[Your Majesty, Madame President, Your Holiness; honored guests, fellow speakers, chairpersons of the board, members of the faculty, esteemed colleagues, those poised on the edge of new endeavours, ladies and gentlemen], I am honoured to have been asked to address this august gathering at this auspicious hour, especially in light of the present season.
We all know the reason we are here, and I will not trivialize it. The matter which grasps our attention is at once minute and, in its own way, massive; it is complex, yet it is also deceptively simple. I relish the chance to share with you a few of my inmost musings on how these characteristics seem to wax and wane according to the perspective of the observer. By way of the reference point, or benchmark, if you will, I would like to put forward an old axiom, and I hope you'll forgive the double entendre: If you want something done right, do it yourself. How many times have we regretted ignoring the import of that simple phrase, and when, if not now, has it deserved a more careful application? We live in a complex world, and one that does not easily forgive the slipshod or careless. Let us put away the old notions, the rallying cries of recent times, the shrill importunities of the present. What concerns us is not independence of spirit, but interdependence of action.
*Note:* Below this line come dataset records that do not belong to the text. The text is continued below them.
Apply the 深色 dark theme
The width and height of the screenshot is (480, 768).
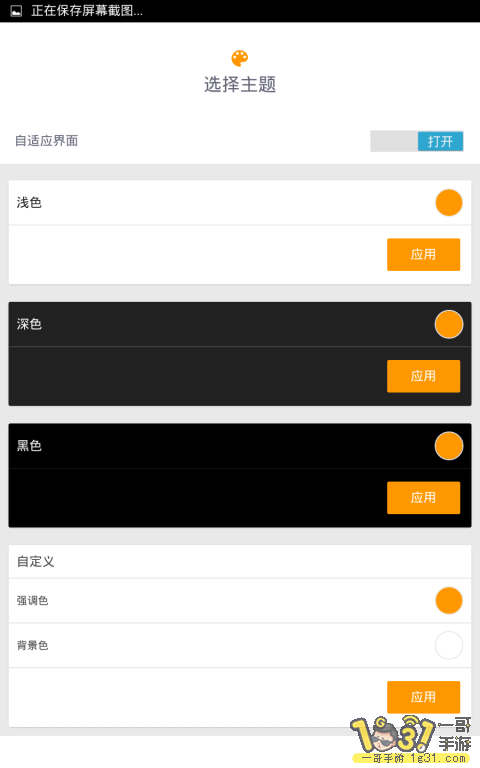pos(423,376)
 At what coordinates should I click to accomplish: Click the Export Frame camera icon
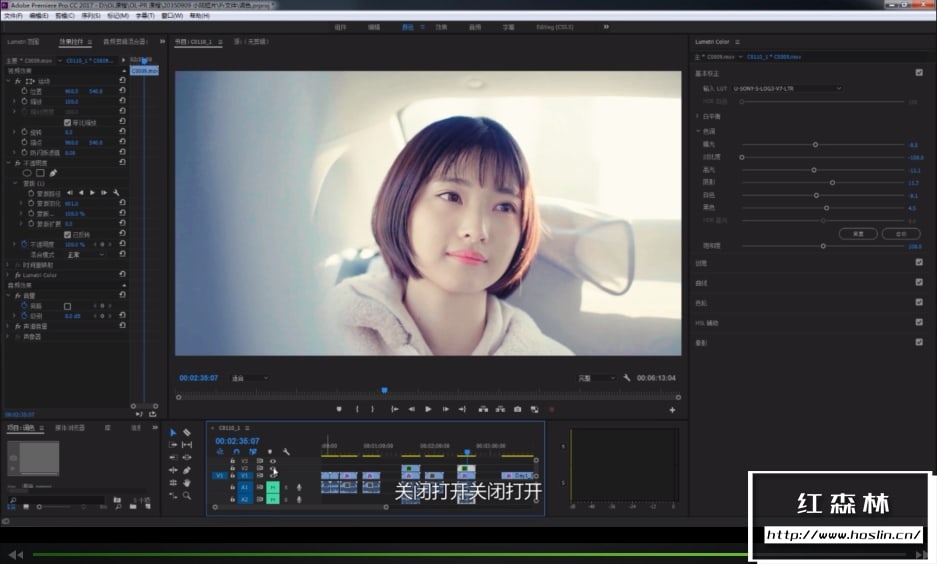517,409
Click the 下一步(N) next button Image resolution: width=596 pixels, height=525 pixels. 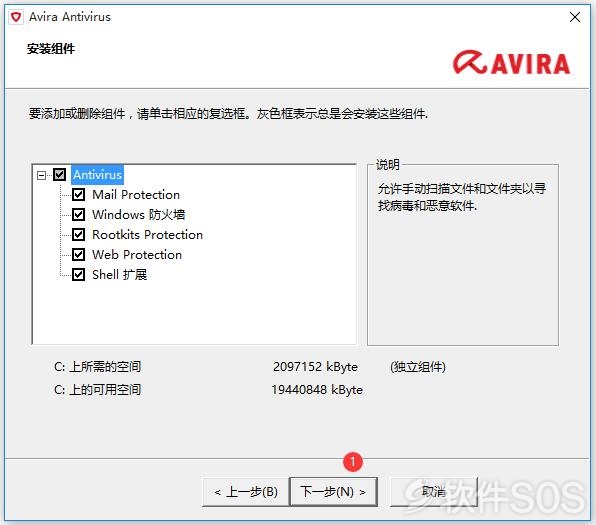pos(333,492)
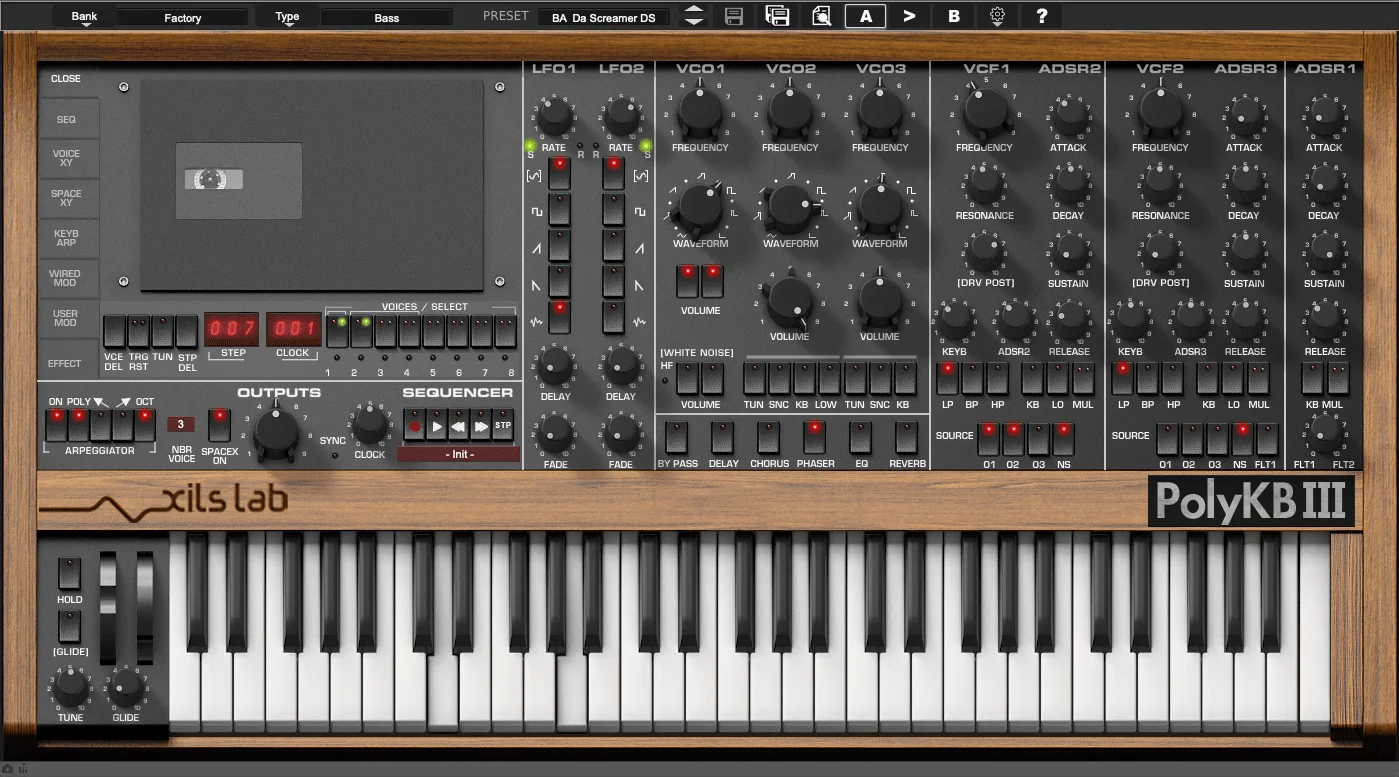Copy A to B with arrow button
Screen dimensions: 1399x777
click(909, 16)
Not so very long ago, when Henry the Navigator first established his observatory at Sagres -- and here again the parallel is not insignificant -- there were a number of people concerned with precisely the same issues with which we are at grips today. The difference, of course, is that today there are more of us, and we have had centuries to absorb what Henry and his contemporaries could only glimpse. Why then do we find ourselves alternately more sanguine and restive? Has experience taught us nothing, and to what degree can we expect history to teach us about such things? Clearly, history and experience are different things, the former a book on a high a shelf, the latter an ever-present padlocked chain. Both can teach us, but only to the extent that we are willing to learn. So, when we compare ourselves to Henry, we must realize that he was operating on an entirely different empirical basis. The dissolution of a valuable historical context for this situation seems paradoxical, yet it is not.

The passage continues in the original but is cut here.